— Source document —

Genetics also play a factor into it as well. Everyone's body responds to workouts as well. For example; two people can have the same diet and workout but their bodies will look differently. Metabolism, genetics and bone structure/alignment are all factors into how your body will respond to resistance training.


----------



## 666 (Dec 30, 2017)

I know, but there are weight classes for a reason. Otherwise we'd see boxing matches between a 60kg and a 120kg guy.
I bring this stuff up because Oyama himself was pretty solid. If it was a disadvantage he just could've loose some weight.
I'm not referring to roid users with big *** muscles, beyond natural limits.


----------



## Headhunter (Dec 30, 2017)

666 said:


> I know, but there are weight classes for a reason. Otherwise we'd see boxing matches between a 60kg and a 120kg guy.
> I bring this stuff up because Oyama himself was pretty solid. If it was a disadvantage he just could've loose some weight.
> I'm not referring to roid users with big *** muscles, beyond natural limits.


No one has said it's a disadvantage but its also not necessary either. Again one ill always say look at the early UFC tournaments no weight classes and all won by the smallest guy


----------



## 666 (Dec 30, 2017)

— Problem to work on —
Return the part of the forum thread on weight classes starting with "Genetics also play" and going on through "to resistance training.". The listing that comes next is drawn from a separate source.

— Data excerpt —
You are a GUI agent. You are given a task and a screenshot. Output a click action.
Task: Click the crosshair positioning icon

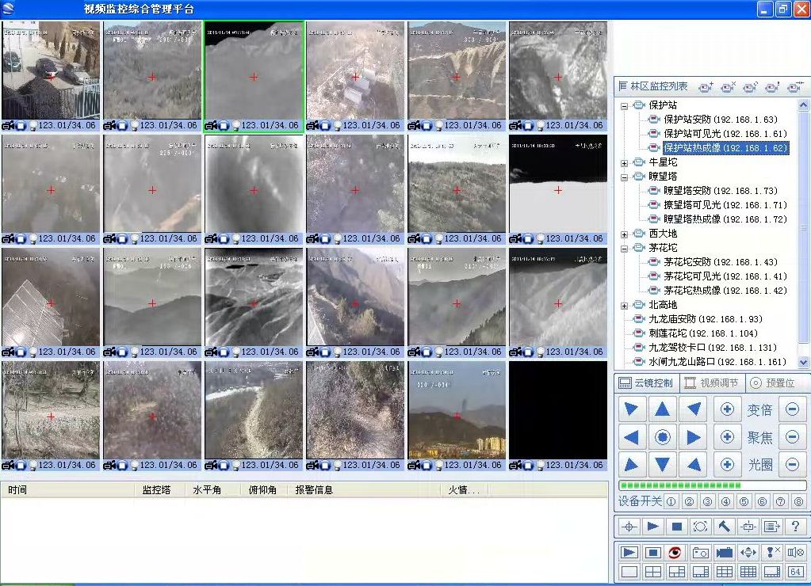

— Solution for this exercise —
Genetics also play a factor into it as well. Everyone's body responds to workouts as well. For example; two people can have the same diet and workout but their bodies will look differently. Metabolism, genetics and bone structure/alignment are all factors into how your body will respond to resistance training.